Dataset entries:
BEGIN

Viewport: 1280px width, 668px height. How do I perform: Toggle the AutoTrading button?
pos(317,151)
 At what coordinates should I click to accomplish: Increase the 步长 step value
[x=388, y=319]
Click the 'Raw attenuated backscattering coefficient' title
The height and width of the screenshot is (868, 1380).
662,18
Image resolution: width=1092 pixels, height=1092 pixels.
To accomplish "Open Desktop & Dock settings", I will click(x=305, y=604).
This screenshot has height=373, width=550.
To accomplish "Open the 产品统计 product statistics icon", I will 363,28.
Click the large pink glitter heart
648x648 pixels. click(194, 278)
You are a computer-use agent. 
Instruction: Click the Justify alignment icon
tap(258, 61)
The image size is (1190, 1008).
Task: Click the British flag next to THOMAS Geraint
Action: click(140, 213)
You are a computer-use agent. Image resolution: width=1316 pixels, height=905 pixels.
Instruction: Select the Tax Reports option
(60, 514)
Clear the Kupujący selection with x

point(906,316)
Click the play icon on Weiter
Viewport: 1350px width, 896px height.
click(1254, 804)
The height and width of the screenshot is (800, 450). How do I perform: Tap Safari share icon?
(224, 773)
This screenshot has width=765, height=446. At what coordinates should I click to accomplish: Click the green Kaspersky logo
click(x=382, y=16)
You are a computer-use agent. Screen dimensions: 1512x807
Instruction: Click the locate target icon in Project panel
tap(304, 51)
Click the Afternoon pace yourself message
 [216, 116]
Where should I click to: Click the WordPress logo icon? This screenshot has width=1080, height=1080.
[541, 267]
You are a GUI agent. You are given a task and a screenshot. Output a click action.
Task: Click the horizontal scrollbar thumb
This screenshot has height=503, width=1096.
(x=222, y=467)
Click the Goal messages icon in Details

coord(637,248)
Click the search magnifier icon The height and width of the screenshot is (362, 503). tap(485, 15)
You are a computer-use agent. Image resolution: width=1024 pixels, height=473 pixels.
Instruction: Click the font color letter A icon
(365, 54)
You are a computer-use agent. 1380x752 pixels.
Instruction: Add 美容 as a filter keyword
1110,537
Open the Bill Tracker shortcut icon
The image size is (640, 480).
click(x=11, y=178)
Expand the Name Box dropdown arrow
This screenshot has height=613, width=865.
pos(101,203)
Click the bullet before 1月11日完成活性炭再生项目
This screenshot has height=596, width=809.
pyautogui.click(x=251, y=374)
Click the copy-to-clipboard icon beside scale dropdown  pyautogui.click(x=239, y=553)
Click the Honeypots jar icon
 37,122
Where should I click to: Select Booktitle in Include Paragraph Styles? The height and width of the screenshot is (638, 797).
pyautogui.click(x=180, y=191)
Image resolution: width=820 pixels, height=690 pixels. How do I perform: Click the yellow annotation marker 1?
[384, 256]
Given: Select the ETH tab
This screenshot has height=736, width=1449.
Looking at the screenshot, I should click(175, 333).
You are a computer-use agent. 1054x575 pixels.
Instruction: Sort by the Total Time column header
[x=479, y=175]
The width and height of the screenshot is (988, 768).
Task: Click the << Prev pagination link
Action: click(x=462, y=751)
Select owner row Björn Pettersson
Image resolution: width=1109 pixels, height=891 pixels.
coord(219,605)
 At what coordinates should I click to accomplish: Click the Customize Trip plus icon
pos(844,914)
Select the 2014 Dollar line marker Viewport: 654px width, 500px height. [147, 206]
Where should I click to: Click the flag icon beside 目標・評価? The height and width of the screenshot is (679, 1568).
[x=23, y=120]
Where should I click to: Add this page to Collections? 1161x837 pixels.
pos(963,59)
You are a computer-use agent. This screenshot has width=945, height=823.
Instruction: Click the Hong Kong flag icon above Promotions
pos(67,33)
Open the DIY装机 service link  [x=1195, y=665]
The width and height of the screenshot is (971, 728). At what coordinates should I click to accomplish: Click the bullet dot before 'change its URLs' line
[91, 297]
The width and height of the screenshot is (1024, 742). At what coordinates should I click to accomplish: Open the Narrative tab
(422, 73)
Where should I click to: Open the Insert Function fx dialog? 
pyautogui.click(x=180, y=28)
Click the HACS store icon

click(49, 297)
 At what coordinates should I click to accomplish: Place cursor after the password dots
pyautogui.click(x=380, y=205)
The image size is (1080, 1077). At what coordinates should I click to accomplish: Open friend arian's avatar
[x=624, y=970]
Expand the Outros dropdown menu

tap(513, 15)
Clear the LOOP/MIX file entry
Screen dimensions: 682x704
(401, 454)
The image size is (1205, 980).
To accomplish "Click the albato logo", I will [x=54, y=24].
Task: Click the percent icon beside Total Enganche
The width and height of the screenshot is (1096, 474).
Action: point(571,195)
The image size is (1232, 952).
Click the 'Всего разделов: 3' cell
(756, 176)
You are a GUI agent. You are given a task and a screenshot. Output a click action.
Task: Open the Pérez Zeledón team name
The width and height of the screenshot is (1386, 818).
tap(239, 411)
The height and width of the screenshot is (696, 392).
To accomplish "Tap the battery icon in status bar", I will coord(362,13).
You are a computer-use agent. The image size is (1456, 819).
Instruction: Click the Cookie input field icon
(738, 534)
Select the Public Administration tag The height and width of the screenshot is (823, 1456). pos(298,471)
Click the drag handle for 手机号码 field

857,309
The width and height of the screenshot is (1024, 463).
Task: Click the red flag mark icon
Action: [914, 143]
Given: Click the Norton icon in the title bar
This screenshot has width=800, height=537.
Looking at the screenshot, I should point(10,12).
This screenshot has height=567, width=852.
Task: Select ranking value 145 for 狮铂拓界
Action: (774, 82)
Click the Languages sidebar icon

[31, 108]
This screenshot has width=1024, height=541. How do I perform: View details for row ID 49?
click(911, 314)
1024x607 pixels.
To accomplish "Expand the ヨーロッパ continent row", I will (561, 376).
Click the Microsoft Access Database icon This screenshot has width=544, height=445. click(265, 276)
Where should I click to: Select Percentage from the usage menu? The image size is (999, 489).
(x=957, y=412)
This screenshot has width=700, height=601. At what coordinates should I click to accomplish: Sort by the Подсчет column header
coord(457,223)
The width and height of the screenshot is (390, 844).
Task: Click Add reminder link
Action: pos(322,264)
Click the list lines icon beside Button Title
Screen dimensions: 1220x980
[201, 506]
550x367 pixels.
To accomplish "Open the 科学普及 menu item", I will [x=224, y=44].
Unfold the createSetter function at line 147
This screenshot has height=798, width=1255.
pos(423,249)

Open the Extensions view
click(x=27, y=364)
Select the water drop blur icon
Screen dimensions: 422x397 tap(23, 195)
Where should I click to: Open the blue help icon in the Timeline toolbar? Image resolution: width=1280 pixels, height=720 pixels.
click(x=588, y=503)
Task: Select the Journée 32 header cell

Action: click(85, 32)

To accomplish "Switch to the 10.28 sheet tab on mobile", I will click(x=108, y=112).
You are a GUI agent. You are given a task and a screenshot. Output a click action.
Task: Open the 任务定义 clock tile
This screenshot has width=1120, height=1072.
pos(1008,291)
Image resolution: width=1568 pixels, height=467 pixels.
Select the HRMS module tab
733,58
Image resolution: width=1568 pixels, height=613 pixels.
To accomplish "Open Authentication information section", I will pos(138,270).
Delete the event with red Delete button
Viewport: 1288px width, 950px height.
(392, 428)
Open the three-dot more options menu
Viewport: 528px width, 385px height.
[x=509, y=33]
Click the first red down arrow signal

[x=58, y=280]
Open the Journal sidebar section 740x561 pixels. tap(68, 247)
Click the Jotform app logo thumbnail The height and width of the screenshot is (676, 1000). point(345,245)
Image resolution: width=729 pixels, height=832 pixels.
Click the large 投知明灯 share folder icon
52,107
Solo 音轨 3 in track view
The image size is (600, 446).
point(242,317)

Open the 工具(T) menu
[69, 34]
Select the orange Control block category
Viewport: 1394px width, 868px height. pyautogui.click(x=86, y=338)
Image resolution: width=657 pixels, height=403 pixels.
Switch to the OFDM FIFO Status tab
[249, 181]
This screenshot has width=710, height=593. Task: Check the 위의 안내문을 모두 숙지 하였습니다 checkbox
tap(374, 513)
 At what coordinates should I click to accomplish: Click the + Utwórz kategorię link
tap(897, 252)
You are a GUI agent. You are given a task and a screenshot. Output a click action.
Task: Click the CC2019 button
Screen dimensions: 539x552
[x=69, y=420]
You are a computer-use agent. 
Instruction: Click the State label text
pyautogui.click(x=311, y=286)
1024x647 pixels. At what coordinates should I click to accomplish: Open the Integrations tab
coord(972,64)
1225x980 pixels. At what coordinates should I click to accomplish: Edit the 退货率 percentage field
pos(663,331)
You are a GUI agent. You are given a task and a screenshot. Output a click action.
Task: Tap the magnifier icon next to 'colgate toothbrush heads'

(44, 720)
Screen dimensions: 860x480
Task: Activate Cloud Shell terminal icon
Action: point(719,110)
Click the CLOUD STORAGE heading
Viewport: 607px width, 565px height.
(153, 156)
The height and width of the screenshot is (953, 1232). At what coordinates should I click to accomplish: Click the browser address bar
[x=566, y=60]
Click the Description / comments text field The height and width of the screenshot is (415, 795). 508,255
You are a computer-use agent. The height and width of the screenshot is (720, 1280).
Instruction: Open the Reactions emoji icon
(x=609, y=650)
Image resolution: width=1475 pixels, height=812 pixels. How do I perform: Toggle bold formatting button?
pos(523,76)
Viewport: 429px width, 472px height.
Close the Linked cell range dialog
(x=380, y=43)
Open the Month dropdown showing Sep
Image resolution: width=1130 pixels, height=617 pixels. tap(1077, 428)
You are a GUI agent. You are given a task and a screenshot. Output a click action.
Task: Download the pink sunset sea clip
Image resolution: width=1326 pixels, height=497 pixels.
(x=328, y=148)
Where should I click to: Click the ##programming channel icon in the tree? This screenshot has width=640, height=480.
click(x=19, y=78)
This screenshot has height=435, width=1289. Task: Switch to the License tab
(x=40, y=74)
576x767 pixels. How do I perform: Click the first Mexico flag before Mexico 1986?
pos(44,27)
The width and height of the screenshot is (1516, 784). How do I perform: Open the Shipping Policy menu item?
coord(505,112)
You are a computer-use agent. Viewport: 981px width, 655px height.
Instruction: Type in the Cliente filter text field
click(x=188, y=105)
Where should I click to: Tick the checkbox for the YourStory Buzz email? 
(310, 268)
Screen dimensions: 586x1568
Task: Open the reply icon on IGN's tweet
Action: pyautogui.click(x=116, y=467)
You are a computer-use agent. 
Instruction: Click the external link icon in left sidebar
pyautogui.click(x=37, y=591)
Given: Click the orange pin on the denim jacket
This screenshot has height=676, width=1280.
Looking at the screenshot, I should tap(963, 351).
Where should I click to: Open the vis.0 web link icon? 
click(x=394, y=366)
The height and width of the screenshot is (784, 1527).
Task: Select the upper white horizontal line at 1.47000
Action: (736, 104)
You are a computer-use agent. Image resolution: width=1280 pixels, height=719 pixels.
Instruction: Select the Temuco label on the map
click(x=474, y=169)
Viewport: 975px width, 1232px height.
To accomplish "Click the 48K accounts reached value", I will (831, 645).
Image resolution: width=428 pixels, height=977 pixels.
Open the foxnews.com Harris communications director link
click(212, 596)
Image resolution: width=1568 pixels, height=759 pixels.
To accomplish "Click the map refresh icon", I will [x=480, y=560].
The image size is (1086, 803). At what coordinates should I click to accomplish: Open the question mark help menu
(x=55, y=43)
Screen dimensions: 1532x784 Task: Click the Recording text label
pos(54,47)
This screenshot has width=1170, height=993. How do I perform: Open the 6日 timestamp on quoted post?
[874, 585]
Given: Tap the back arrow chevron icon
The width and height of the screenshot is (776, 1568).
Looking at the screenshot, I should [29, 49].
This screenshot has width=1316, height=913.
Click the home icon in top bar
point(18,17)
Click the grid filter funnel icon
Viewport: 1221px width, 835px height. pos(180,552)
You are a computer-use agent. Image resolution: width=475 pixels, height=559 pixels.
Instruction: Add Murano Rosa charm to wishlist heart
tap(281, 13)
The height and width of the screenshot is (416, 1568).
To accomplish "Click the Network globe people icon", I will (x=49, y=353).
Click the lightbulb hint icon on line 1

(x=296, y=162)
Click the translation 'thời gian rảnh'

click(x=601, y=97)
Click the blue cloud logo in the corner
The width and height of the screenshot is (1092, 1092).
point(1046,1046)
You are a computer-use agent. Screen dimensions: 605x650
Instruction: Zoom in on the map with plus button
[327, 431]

END

• **The problem**
Tell how many lines of the data contain "section". Nothing but the number belongs in the reply.

• **Exercise response**
2